#### [Makale]
--*--

Emsal Mahkeme Kararı Ankara Bölge Adliye Mahkemesi 20. Hukuk Dairesi 2021/1621 E. 2022/780 K. 10.06.2022 T.

Görüntülediğiniz mahkeme kararı henüz kesinleşmemiştir. Yararlı olması amacıyla eklenmiştir.

….
T.C.
ANKARA
BÖLGE ADLİYE MAHKEMESİ
20. HUKUK DAİRESİ

….
T Ü R K M İ L L E T İ A D I N A
K A R A R
….

İNCELENEN KARARIN
MAHKEMESİ : ANKARA 10. ASLİYE TİCARET MAHKEMESİ
TARİHİ : 06/07/2021
NUMARASI :…..

DAVANIN KONUSU : Maddi Tazminat

Taraflar arasında görülen davada Ankara 10. Asliye Ticaret Mahkemesince verilen 06/07/2021 tarih ve 2014/71 E. – 2021/469 K. sayılı kararın Dairemizce incelenmesi davalı tarafından istenmiş ve istinaf dilekçesinin süresi içinde verildiği anlaşılmış olmakla, dosya içerisindeki dilekçe, layihalar, duruşma tutanakları ve tüm belgeler okunup, incelendikten sonra işin gereği görüşülüp, düşünüldü:

TARAFLARIN İDDİA VE SAVUNMALARININ ÖZETİ :Davacı vekili, davalının … boru hattı tarifesi şartlarınca müvekkilinin ham petrolünü taşıma işini üstlendiğini, müvekkilinin mülkiyetindeki ham petrolün davalıya ait … petrol boru hattı ile taşındığını, 14.04.2005 tarihinde …. köyünde meydana gelen sızıntı nedeniyle müvekkilinin 25.789 varil ham petrolünün zayi olduğunu, zayi olan ham petrol nedeniyle oluşan 1.450.607,42 TL zararın tazmini talebiyle fazlaya dair hakları saklı kalmak kaydıyla Ankara 13. Asliye Hukuk Mahkemesi’nin 2008/451 esas sayılı dosyası ile dava açıldığını, dosya kapsamında alınan 17/12/2012 tarihli bilirkişi raporu ile müvekkilinin zararının meydana gelmesinde herhangi bir kusurunun olmadığının, davalının ise yeterli denetimleri yapmaması, güvenlik tedbirlerini almaması, hatalı şekilde yüksek basınç dalgaları yaratması sebepleriyle tam kusurlu olduğunun açıklandığını, aynı raporda müvekkilinin zararının 1.460.739,96 TL olarak tespit edildiğini, rapor uyarınca Ankara 13. Asliye Hukuk Mahkemesi’nin 2008/451 esas 2013/159 karar sayılı kararı ile talebe bağlı olarak 1.450.607,42 TL’nin davalıdan tahsiline karar verildiğini, temyiz incelemesinde olan bu kararın henüz kesinleşmediğini, mahkeme kararında hüküm kurulmamış olan 10.132,54 TL zararlarının tahsili için bu davayı açtıklarını ileri sürerek, 10.132,54 TL’nin avans faizi ile birlikte davalıdan tahsiline karar verilmesini talep ve dava etmiştir.

--*--

#### [Görevler]
(a) Mahkeme kararına göre aşağıdaki soruları yanıtlayınız:
(i) İncelenen kararı hangi mahkeme, hangi tarihte vermiştir?
(ii) 14.04.2005 tarihli sızıntı nedeniyle davacının kaç varil ham petrolü zayi olmuştur?
(iii) Davacı bu davada hangi tutarın davalıdan tahsilini talep etmektedir?
(b) Ham petrol sızıntısından doğan zarara ilişkin mahkeme kararını, metindeki son cümlenin ardından devam ettiriniz.
Bu veriler mahkeme kararından bağımsız olup başka bir kaynaktan alınmıştır.

#### [Sağlanan Bilgiler]
--*--

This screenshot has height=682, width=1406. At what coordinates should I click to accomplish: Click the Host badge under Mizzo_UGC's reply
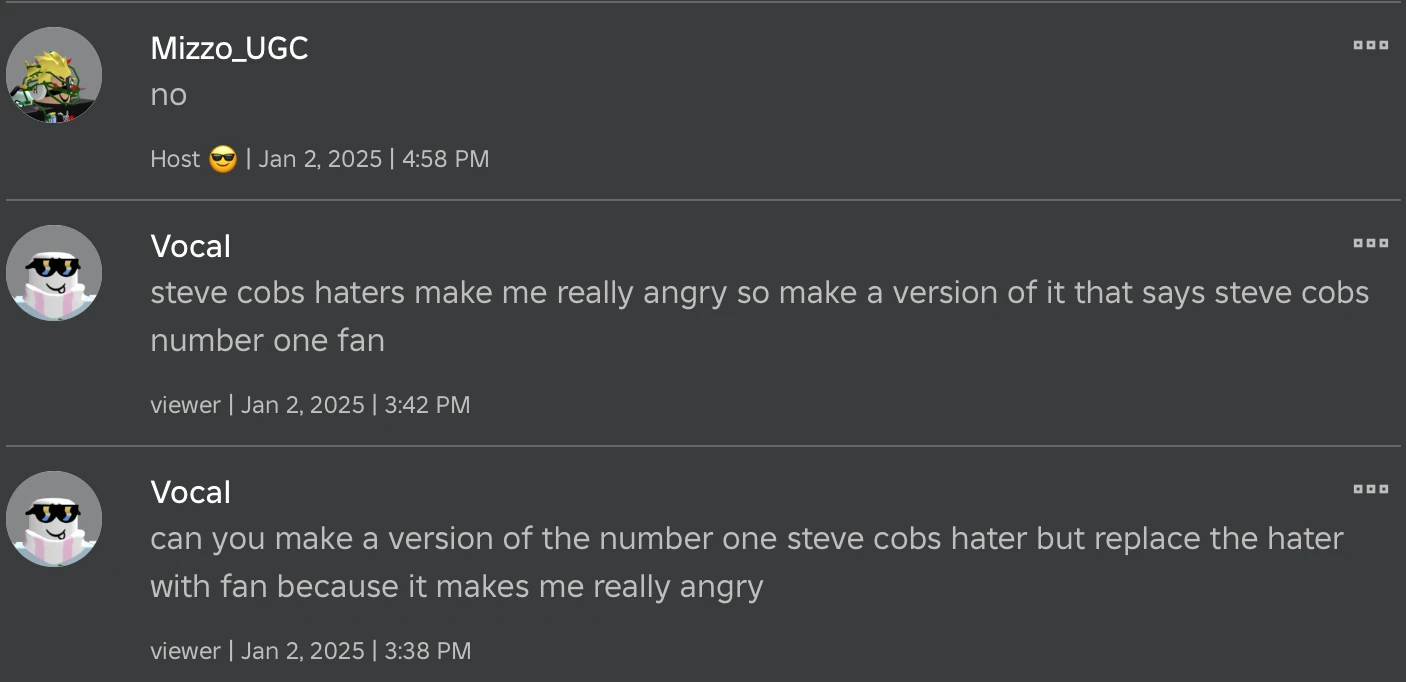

--*--

#### [Görev Yanıtları]
(a)
(i) Ankara 10. Asliye Ticaret Mahkemesi, 06/07/2021 tarihinde.
(ii) 25.789 varil.
(iii) 10.132,54 TL'nin avans faizi ile birlikte tahsilini.

(b)
Davalı vekili, Ankara 13. Asliye Hukuk Mahkemesi’nin 2008/451 esas 2013/159 karar sayılı ilamının temyiz aşamasında olduğunu, kesinleşmiş bir alacak olmadığını, müvekkili ile davacı arasındaki Taşıma Tarifesi hükümlerinin 8/5. bendinde, “taşıyıcı elinde olmayan sebeplerden ileri gelen boru hattındaki arızalar nedeniyle oluşacak kayıp ve gecikmelerden sorumlu değildir.” düzenlemesinin yer aldığını, 511 km’lik hattın bir noktasında, tüm uyarı levhalarına rağmen haber verilmeden, iş makinesi ile kazı çalışması yapıldığını ve müvekkiline ait petrol taşıma borusunun darbe sebebiyle zedelenerek toprağın içerisinde bırakıldığını, rutin kontroller sırasında ve dışarıdan fark edilemeyecek şekildeki bu olumsuzluk dolayısıyla müvekkilinin sorumlu olamayacağını, müvekkilinin petrol iletim hattının, bakımsız ve başıboş olmadığını, katodik koruma sistemlerinin çalıştığını, nişan çubuklarının patlağın hemen yanı başında mevcut olduğunu, hat kontrollerinin müvekkili ekipleri tarafından muntazaman yapıldığını savunarak, davanın reddini talep etmiş, cevap dilekçesini ıslah ederek zaman aşımı definde bulunmuştur.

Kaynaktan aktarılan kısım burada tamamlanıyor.